■ WHAT YOU NEED TO DO:
State how many lines in the records below contain the string "Given", and give nothing besides that number.
### STORED DATA ###
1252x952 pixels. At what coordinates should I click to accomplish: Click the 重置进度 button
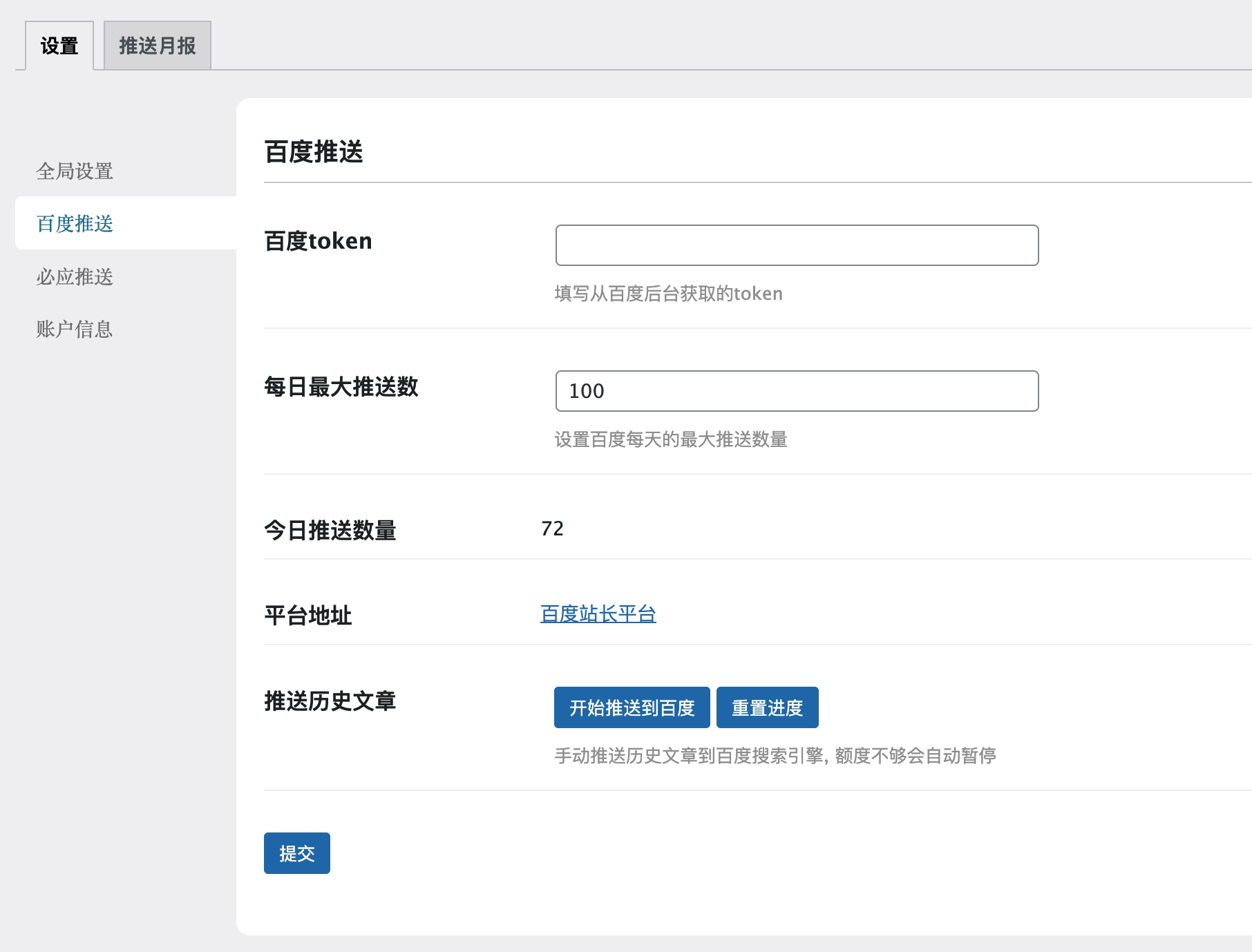(767, 707)
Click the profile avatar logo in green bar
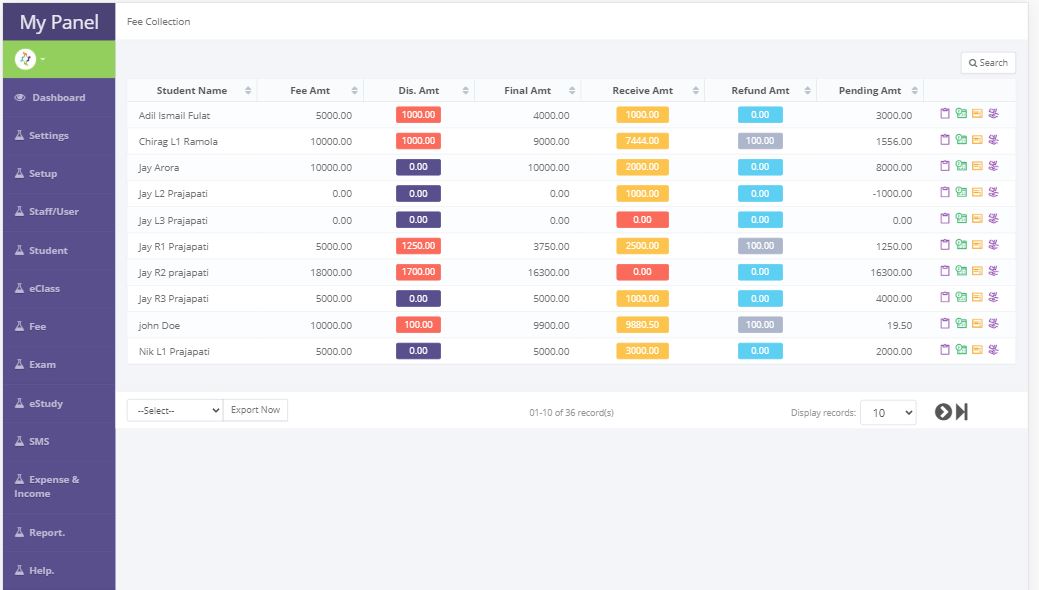This screenshot has width=1039, height=590. pyautogui.click(x=26, y=59)

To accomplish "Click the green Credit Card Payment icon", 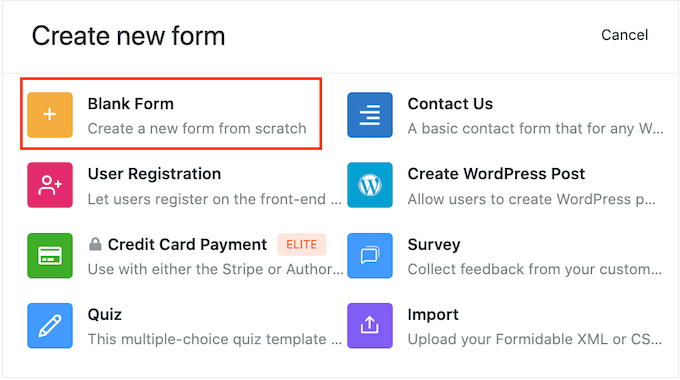I will (50, 256).
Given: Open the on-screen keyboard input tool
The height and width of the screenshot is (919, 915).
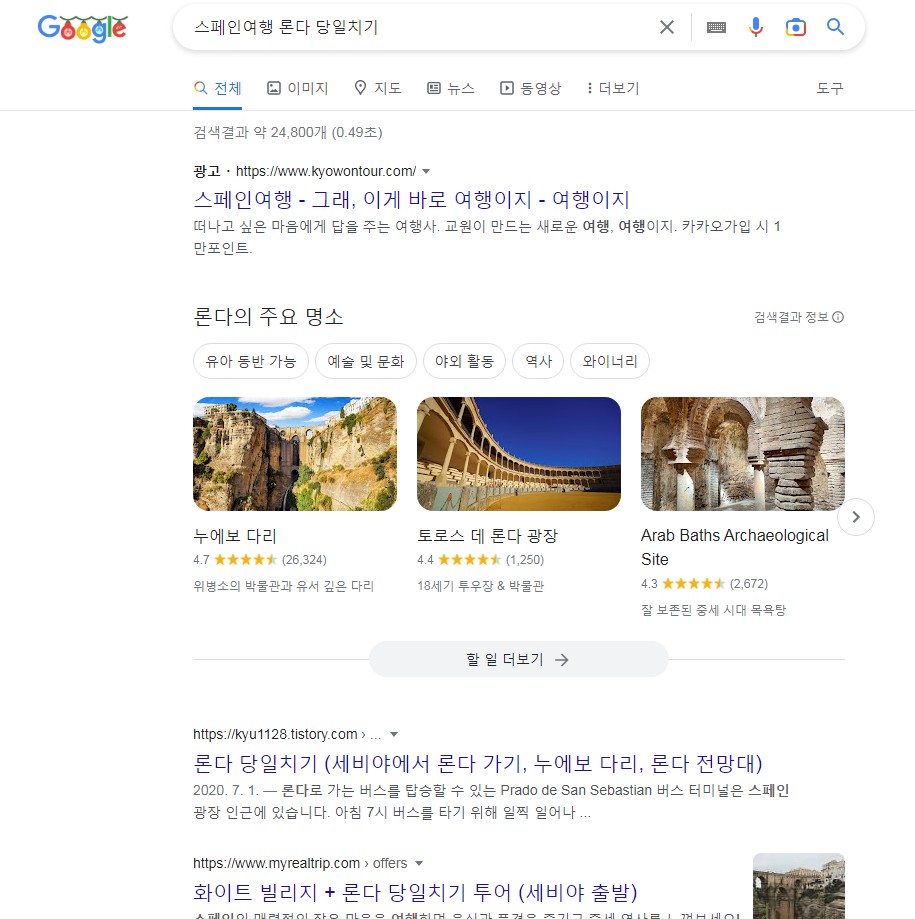Looking at the screenshot, I should (716, 28).
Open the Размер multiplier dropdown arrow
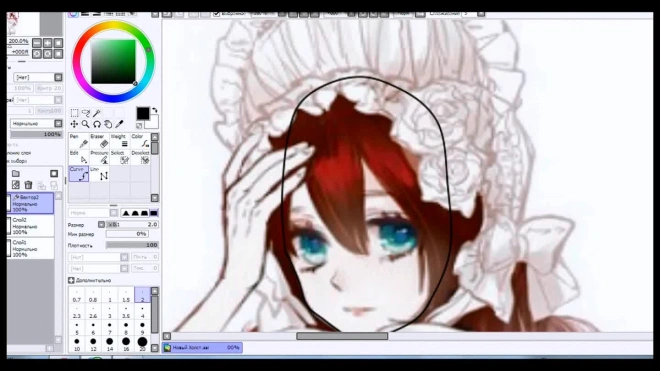This screenshot has width=660, height=371. tap(101, 225)
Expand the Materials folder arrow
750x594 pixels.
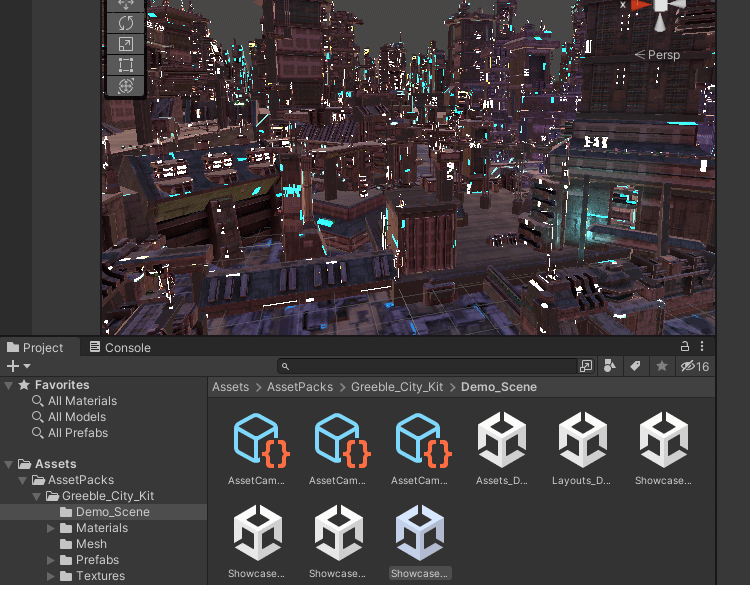point(51,528)
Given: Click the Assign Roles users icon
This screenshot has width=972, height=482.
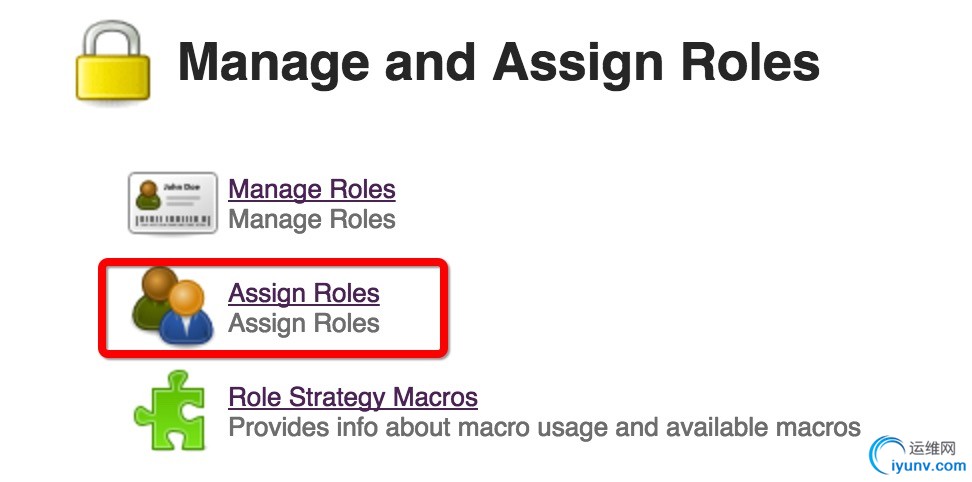Looking at the screenshot, I should (x=172, y=306).
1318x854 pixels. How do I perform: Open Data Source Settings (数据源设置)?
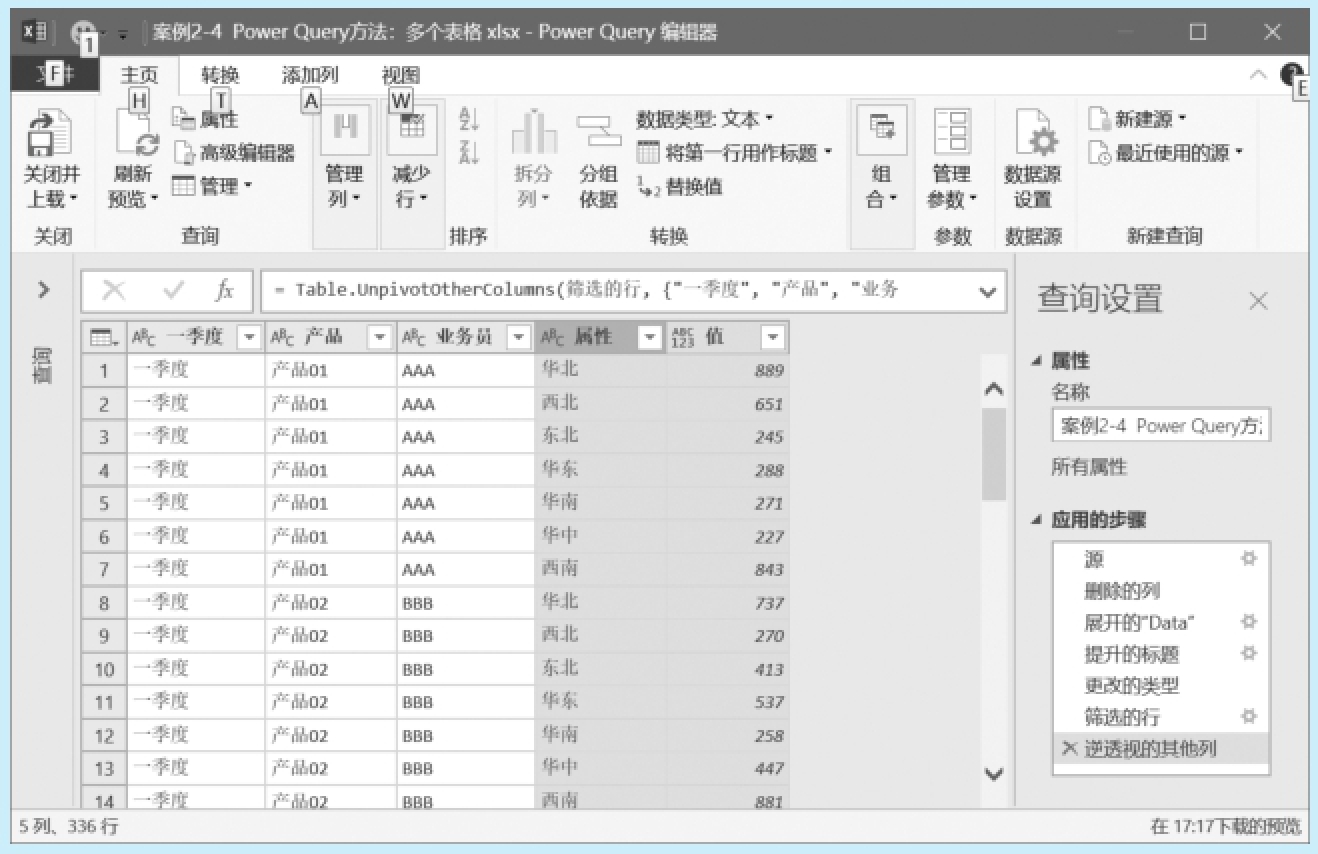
###
■ RESPONSE FOR THIS EXERCISE:
2